Lihat ke Halaman Asli

Yasintus Ariman

Guru yang selalu ingin berbagi

Mengapa Prestasi UN Tingkat SMA di NTT Rendah?

Diperbarui: 18 Mei 2019   12:25

Kompasiana adalah platform blog. Konten ini menjadi tanggung jawab bloger dan tidak mewakili pandangan redaksi Kompas.

Pendidikan. Sumber ilustrasi: PEXELS/McElspeth

Pengumuman hasil UN 2019 tingkat SMA/SMK sudah dilakukan. Saya mendapatkan informasi dari seorang kepala sekolah swasta yang berada di Waingapu, bahwa secara nasional NTT menempati urutan yang ke-32 dari 34 propinsi di Indonesia. Ini berarti prestasi anak-anak NTT tidak mengalami perubahan jika dibandingkan dengan tahun-tahun sebelumnya. 

Berdasarkan fakta di atas, pertanyaan usang yang selalu diungkapkan adalah mengapa prestasi UN anak-anak NTT selalu merosot? Untuk menjawab pertanyaan ini, saya tidak mau terjebak dalam situasi yang selalu ingin melemparkan kesalahan kepada orang atau pihak lain yang bertanggungjawab. Saya hanya ingin mengungkapkan fakta yang memang terjadi.

Secara umum para siswa NTT bukanlah orang yang terbelakang dalam hal penyerapan informasi. Hal ini tidak terlepas dari berkembang pesatnya teknologi informasi saat ini. Mayoritas sekolah di NTT sudah melaksanakan UN berbasis komputer. Namun perkembangan teknologi informasi ini belum bisa mendongkrak prestasi. 

Memang ada hal positif yang patut diacungi jempol untuk para pelajar SMA di beberapa sekolah yang kebanyakan siswanya mendapat nilai-nilai yang yang bersaing secara nasional. Sebut saja SMA Seminari St Pius XII Kisol di Kabupeten Manggarai Timur,  SMA Seminari St Yohanes Berchmans Todabelu di Kabupaten Ngada dan beberapa sekolah swasta yang lain yang berkontribusi mengharumkan nama NTT secara nasional. Namun ini hanyalah sebagian kecil dari mayoritas pelajar di NTT. 
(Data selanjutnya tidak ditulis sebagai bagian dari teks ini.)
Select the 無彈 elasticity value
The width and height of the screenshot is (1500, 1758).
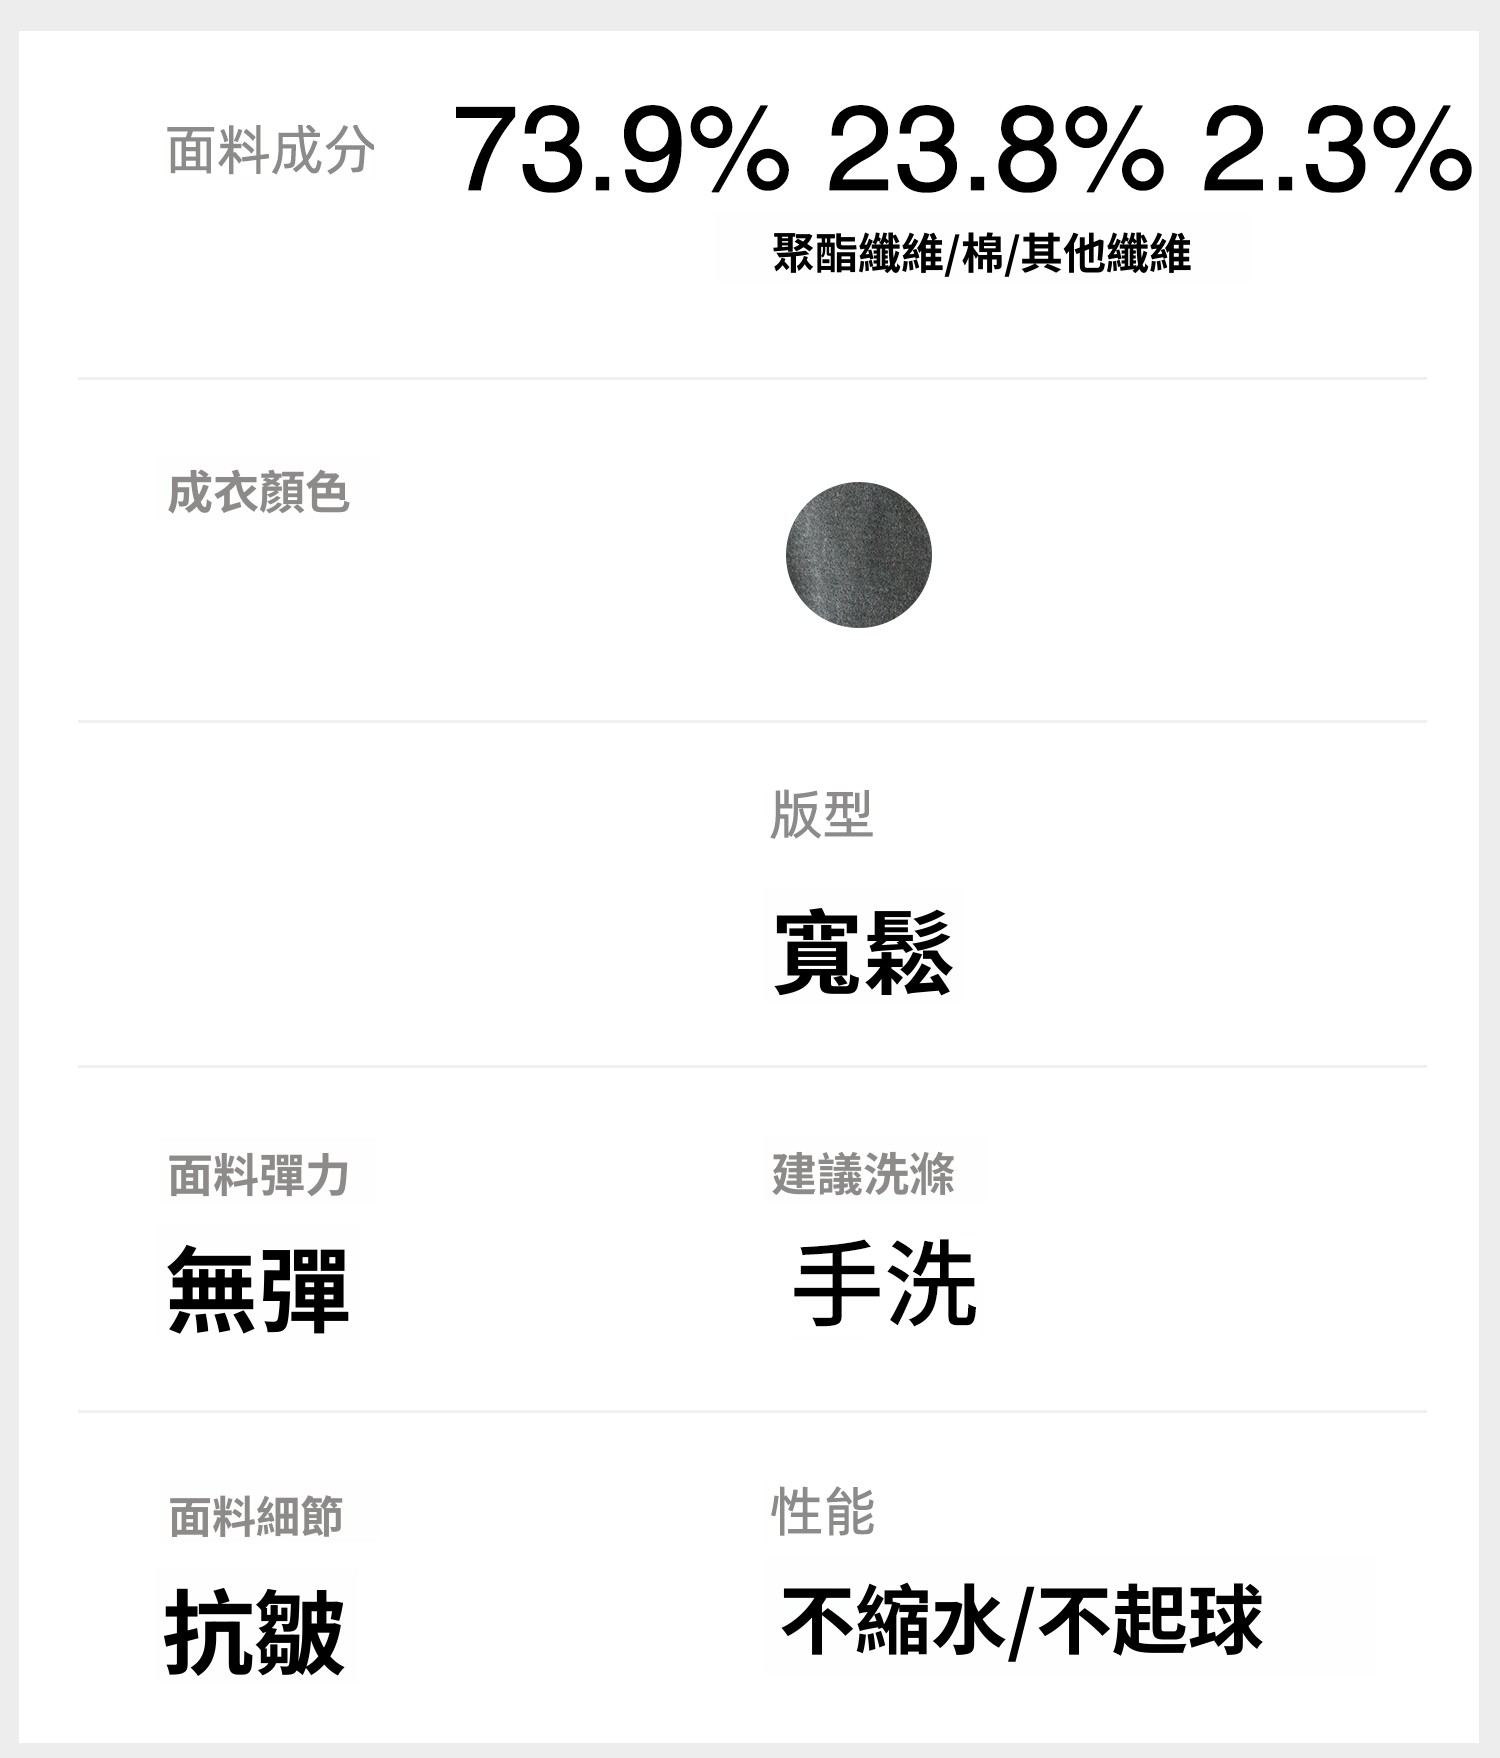tap(258, 1290)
Ada satu fakta lain yang mengusik perhatian saya dan menurut saya hal itu layak untuk disoroti, yakni setelah dirilis daftar sekolah-sekolah tingkat SMA se-NTT yang masuk lima puluh besar untuk tingkat propinsi NTT, ditemukan kenyataan dimana sekolah swasta lebih dominan bila dibandingkan dengan sekolah negeri. Sekolah swasta sebanyak tiga pulu enam sekolah dan sisanya dari sekolah negeri. Dari lima puluh besar itu, bila dikerucutkan menjadi 10 besar, sekolah swasta tetap mendominasi bahkan tidak ada sekolah negeri yang masuk sepuluh besar.
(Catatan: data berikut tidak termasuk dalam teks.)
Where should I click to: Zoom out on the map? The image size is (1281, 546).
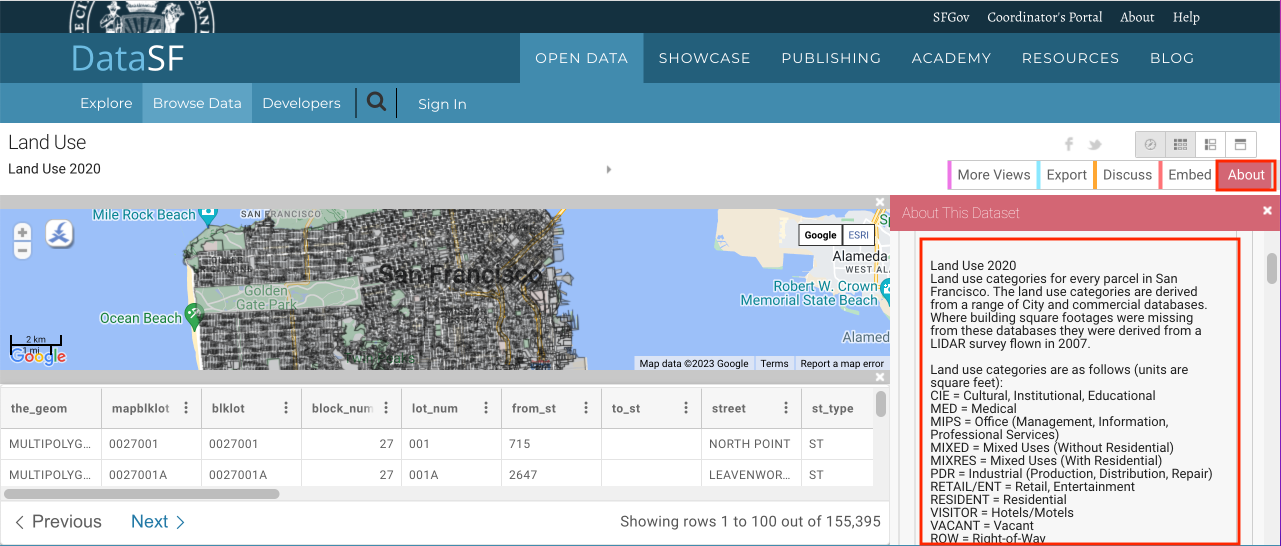(x=22, y=250)
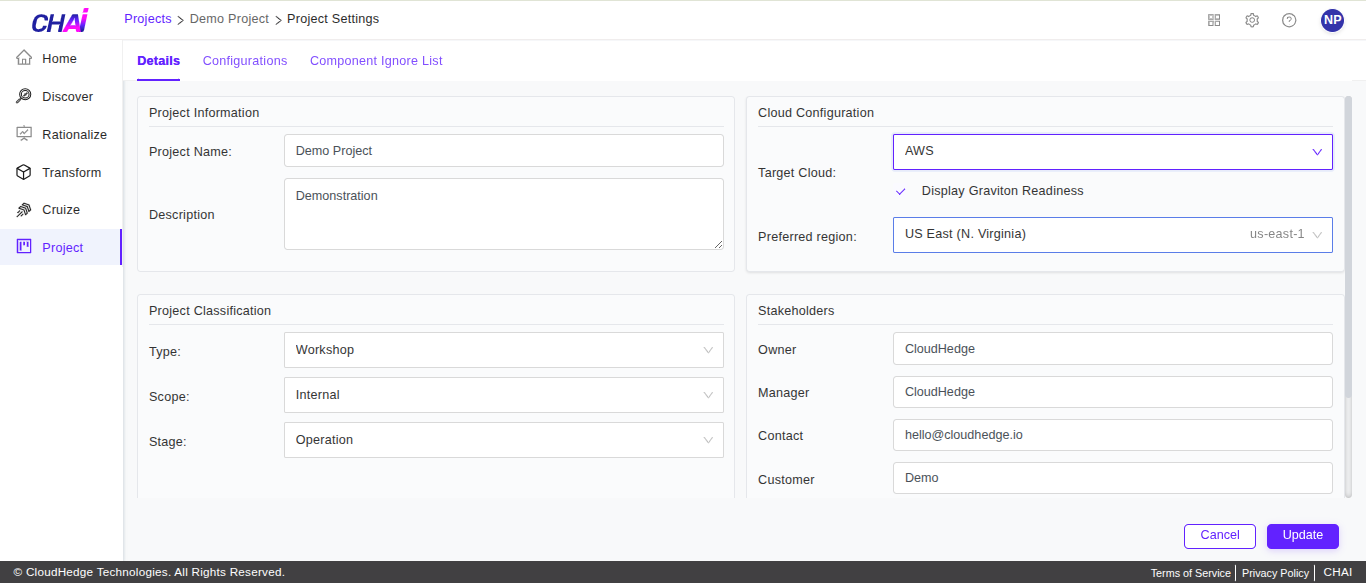The height and width of the screenshot is (583, 1366).
Task: Select the Project sidebar icon
Action: tap(24, 247)
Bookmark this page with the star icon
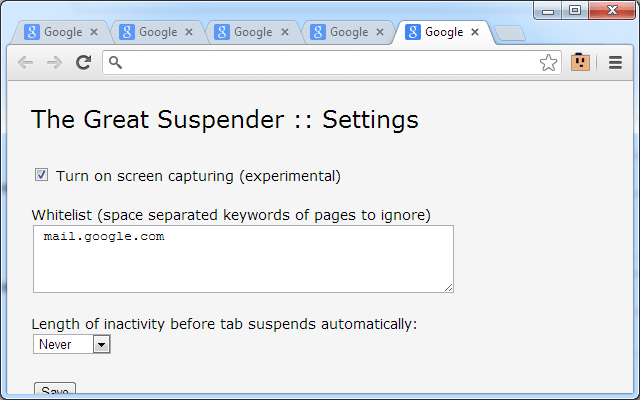The height and width of the screenshot is (400, 640). [548, 62]
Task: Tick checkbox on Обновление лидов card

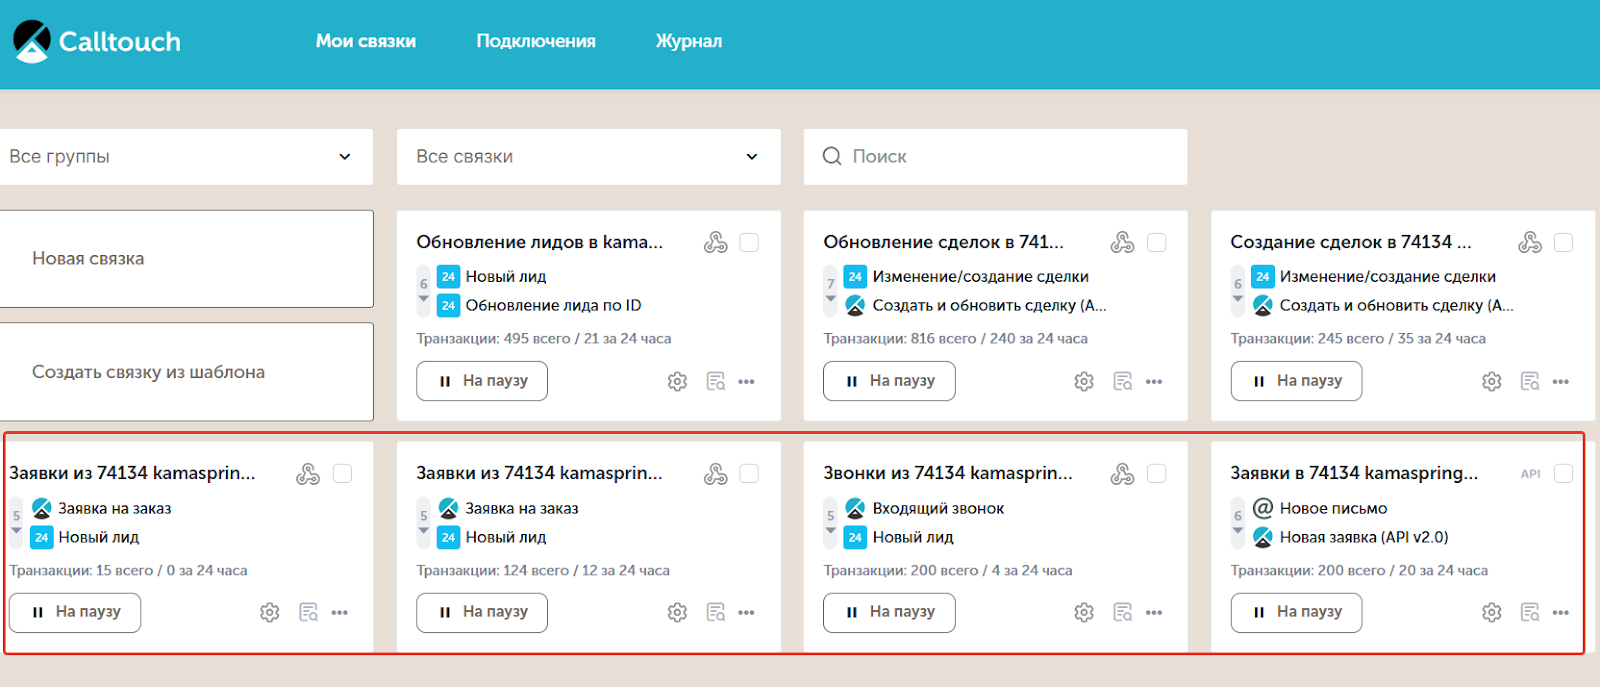Action: point(749,242)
Padahal jika dilihat secara cermat, sekolah negeri memiliki guru PNS yang umumnya sudah mendapat tunjangan sertifikasi guru. Bila dibandingkan dengan sekolah swasta yang dominan diajar oleh guru tenaga honorer yang sudah pasti umumnya belum bersertifikasi. 

Guru PNS dengan aneka tunjangannya yang menjanjikan kesejahteraan ternyata tidak berbanding lurus dengan prestasi yang mereka tunjukan. Sementara guru honorer yang harus jungkir balik menafkai keluarganya justru menunjukkan prestasi yang lebih baik. 

Hal ini bukanlah sebuah asumsi belaka tetapi sejujurnya memang demikian. Untuk saat ini, mencari kambing hitam atas merosotnya prestasi UN 2019 di NTT tentu bukanlah hal yang tepat. Tetapi baiklah berbagai pihak yang terlibat langsung untuk memajukan kualitas pendidikan di NTT, yakni pemerintah dan swasta, guru PNS dan Guru honorer agar berbenah diri. 

Pemerintah melalui Dinas Pendidikan agar memperhatikan kinerja kerja guru PNS yang sudah sejahtera secara ekonomi tetapi gagal berprestasi. NTT sebagai propinsi kepulauan mungkin akan lebih sulit mengawasi perilaku guru pada sekolah-sekolah yang ada di pedalaman. Ini harus dipikirkan dan dicarikan cara yang tepat untuk mengatasinya.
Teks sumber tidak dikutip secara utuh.